Usulan pengakuan itu tidak terlalu berlebihan, justru sangat wajar. Sebab, Hasanuddin adalah korban pertama dalam aksi memperjuangkan kepentingan rakyat pada 42 tahun silam itu. Usulan itu merupakan wujud dari penghargaan kita kepada pahlawannya. Sebagaimana pernah disampaikan salah seorang presiden AS: Bangsa yang besar adalah bangsa yang bisa menghargai pahlawannya. Walaupun kita tahu, sang pahlawan tidak pernah sama sekali untuk minta dihargai.

Kembali ke Hasanuddin. Mahasiswa sekarang, hampir tidak mengenal siapa Hasanuddin HM selain sebagai nama jalan, masjid dan gelanggang olahraga di Banjarmasin. Dulu, sampai era 1970-an, mahasiswa baru dikenalkan pada kehidupan kampus termasuk tentang sosok Hasanuddin beserta keberanian dan aksi yang dilakukannya dalam memperjuangkan kepentingan rakyat. Hal itu merupakan rangkaian kegiatan 'penerimaan' mahasiswa baru oleh 'pendahulu'-nya, melalui kegiatan plonco dan posma (pekan orientasi mahasiwa baru). Pada masa itu, mahasiswa mengadakan upacara peringatan di makam Hasanuddin. Kini, peringatan itu dilakukan IKA dalam rangkaian kegiatan yang salah satunya adalah napaktilas Hasanuddin.

Terlepas dari penghargaan sebagai Pahlawan Ampera, semangat dan keberanian Hasanuddin beserta mahasiswa dan pemuda lainnya masa itu harus tetap bersemayam dalam diri pemuda dan mahasiswa masa kini. Dulu, Ampera yang diperjuangkan mahasiswa ada tiga (bbarkan PKI, Bukarkan Kabinet, Turunkan Harga) dalam memperjuangkan kepentingan dan ksejahteraan rakyat.

Dalam konteks kekinian, rakyat kita berada dalam banyak penderitaan dari akibat bencana alam sampai masalah sosial dan ekonomi. Tingginya harga kebutuhan pokok dewasa ini, membuat masyarakat (bangsa) kita semakin terpuruk dalam kemiskinan. harga kebutuhan pokok yang tinggi dan tak terjangkau masyarakat berpenghasilan kecil, membuat mereka kehilangan daya beli. Belum lagi angka penganggguran yang semakin tinggi, karena semakin menyempitnya kesempatan kerja. Sumberdaya manusia kita yang rendah, karena pendidikan di negeri ini merupakan barang supermewah. Bangsa kita yang sebagian besar berada di bawah garis kemiskinan, tak kuasa menjangkaunya.

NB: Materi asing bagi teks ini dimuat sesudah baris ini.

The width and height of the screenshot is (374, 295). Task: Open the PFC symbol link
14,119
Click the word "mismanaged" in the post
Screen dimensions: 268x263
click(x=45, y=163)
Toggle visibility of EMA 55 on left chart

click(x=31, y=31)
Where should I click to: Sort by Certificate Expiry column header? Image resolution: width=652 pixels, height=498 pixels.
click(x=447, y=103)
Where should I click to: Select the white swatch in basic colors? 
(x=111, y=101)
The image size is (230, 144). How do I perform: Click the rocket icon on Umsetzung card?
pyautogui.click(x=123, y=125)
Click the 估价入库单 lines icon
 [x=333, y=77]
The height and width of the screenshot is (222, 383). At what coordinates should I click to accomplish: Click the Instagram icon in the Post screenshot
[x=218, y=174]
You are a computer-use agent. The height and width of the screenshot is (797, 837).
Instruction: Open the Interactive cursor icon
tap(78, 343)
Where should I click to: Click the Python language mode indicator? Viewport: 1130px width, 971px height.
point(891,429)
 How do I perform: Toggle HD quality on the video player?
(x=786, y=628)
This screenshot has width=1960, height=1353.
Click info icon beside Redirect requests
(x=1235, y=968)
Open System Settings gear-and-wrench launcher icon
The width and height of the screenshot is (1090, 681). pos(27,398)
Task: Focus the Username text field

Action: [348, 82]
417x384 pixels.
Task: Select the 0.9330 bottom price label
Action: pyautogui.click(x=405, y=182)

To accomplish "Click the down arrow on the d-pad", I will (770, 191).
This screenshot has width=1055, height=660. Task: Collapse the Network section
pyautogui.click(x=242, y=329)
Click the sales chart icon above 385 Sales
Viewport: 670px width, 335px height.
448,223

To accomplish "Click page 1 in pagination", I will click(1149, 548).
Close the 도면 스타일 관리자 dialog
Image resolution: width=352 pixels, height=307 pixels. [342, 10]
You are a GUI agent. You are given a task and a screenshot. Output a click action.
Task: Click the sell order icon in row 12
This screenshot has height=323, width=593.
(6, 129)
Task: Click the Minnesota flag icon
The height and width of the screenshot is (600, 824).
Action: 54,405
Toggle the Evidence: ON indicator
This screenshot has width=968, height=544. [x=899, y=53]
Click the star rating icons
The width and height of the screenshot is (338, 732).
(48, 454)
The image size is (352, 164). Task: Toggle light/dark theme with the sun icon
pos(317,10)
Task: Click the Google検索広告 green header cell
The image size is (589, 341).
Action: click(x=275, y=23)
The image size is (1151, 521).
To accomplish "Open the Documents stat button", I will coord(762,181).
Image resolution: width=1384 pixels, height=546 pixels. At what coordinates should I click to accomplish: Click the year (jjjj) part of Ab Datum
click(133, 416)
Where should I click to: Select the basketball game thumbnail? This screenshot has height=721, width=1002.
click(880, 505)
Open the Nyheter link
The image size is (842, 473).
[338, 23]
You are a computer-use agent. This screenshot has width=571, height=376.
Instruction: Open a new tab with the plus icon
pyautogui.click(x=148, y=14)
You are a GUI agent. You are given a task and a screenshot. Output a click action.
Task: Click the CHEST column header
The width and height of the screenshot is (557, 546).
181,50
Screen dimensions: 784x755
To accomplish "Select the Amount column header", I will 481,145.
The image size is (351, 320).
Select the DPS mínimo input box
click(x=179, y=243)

Belum lagi penderitaan rakyat kita akibat bencana alam seperti tsunami, banjir. tanah longsor. Korban Lumpur Lapindo yang sampai saat ini belum tuntas ditangani, justru daerah terdampak semakin meluas. Artinya, korban pun bakal semakin bertambah.
Semua itu merupakan Amanat Penderitaan Rakyat kita di zaman sekarang. Kita sebagai generasi muda bangsa yang besar ini, harus turut bertanggung jawab dalam memecahkan semua persoalan itu. Semoga semangat Hasanuddin memberikan solusi terbaik bagi kita, untuk membantu bangsa ini keluar dari segala penderitaan yang terus mendera.

Selengkapnya...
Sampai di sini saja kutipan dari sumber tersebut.